I can’t remember ever having a poor night’s sleep. I’ve slept in villas at Cannes and Antibes, at Alexander Woollcott’s island hideaway in Vermont, at the mansions of the Vanderbilts and Otto H. Kahn and in the Gloversville, New York, jail. I’ve slept on pool tables, dressing-room tables, piano tops, bathhouse benches, in rag baskets and harp cases, and four abreast in upper berths. I have known the supreme luxury of snoozing in the July sun, on the lawn, while the string of a flying kite tickled the bottom of my feet.

I can’t remember ever seeing a bad show. I’ve seen everything from Coney Island vaudeville to the Art Theatre in Moscow. If I’m trapped in a theatre and a show starts disappointingly, I have a handy way to avoid watching it. I fall asleep.
My only addictions—and I’ve outgrown them all—have been to pocket billiards, croquet, poker, bridge and black jelly beans. I haven’t smoked for twenty years.

The only woman I’ve ever been in love with is still married to me.

My only Alcohol Problem is that I don’t particularly care for the stuff.

If you could have dinner with 9 people dead or still living…who would they be?

My list is pretty shallow sounding vs what some people would say… like Lincoln, Washington… Nope…no politicians, generals, or leaders…

1: John Lennon – He could be a walking contradiction but so were a lot of British rock stars but he was very intelligent and a superb songwriter. He loved to shock at times but could be very warm, generous and very honest. After he was killed his legend made him out to be some saint…he would have been the first to say he was not one….he didn’t suffer fools well.

2: Babe Ruth – What a guy… To me the best all-around player…Not only was he one of the best power hitters he was also a great left-handed pitcher…I would love to talk to him…get some dogs and beer and enjoy my time with the Babe. Yes, others have broken some of his records…but do they have 94 wins? On top of everything else… he had a huge personality.

3: Harpo Marx – The Marx brother that is my favorite. Yes Groucho is better known but Harpo was one of the most decent guys you could ever be around…he also hung out with the Algonquin round table crowd in the 1920s with writers Alexander Woolcott, brilliant playwright George Kaufman and many more.
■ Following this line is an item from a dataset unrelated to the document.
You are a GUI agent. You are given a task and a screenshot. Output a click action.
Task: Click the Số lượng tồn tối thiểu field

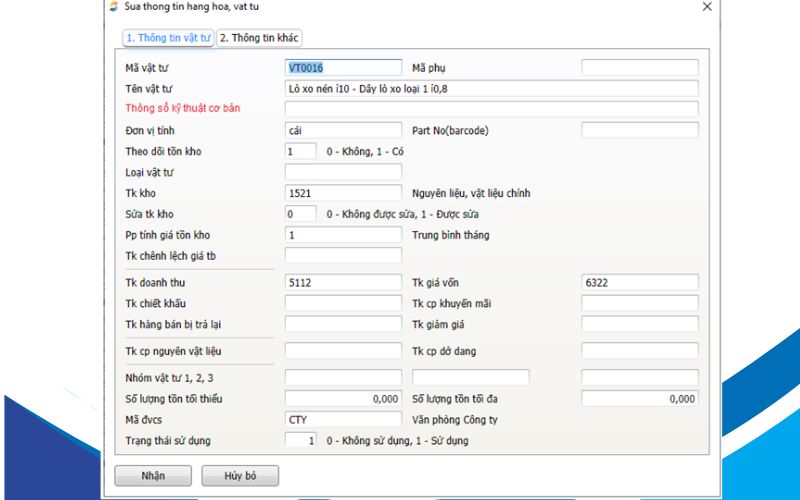pyautogui.click(x=343, y=398)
Harpo came from a very poor family at the turn of the century and he came to know some of the most brilliant minds of the 20th century.

4: Buster Keaton – Probably one of the best filmmakers of the 20th century. He gets overshadowed by Charlie Chaplin. Buster didn’t fake his gags…he didn’t cut away from shots…what you saw on film is what he did. He was a brilliant filmmaker.
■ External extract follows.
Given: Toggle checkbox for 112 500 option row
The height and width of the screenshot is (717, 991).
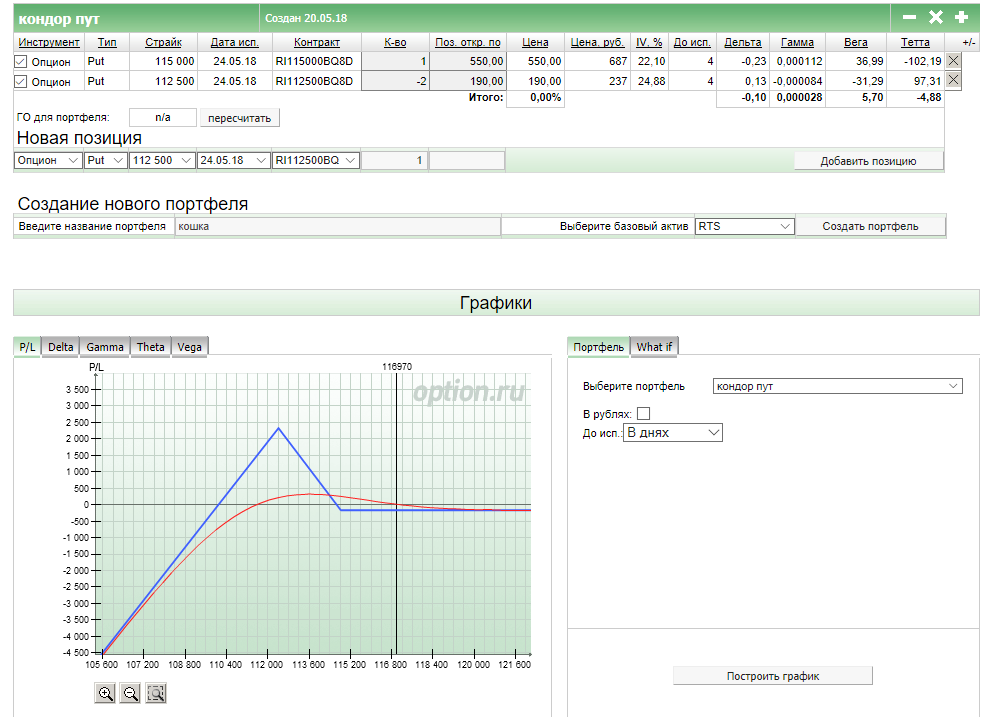Looking at the screenshot, I should pyautogui.click(x=21, y=82).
5: Charlie Chaplin – Charlie and Babe Ruth were two of the best known celebrities of the 1920s. Charlie’s character The Tramp is still one of the most recognizable characters in history.

6: Jackie Robinson – Yes he was a Dodger and I’m a Dodger fan…but it’s more than that. He had to take so much abuse that probably contributed to his early death. He was a pioneer and should have been just another player if not for stupidity.

7: Keith Moon – I would prepare myself and sleep for as long as possible the day before and then try to keep up with him for as long as possible.

8: Clara Bow – My favorite actress hands down. The original and the only IT girl and could say more with her actions than anyone else with words…she lit up the screen.

9: Keith Richards – The only living member of my wishlist (though some would argue that fact) Keith is just cool period. If I had to describe rock and roll to an alien… I would hand them a copy of Brown Sugar and a picture of a 1972 Keith Richards… I love that he has survived…God Bless you, Keith.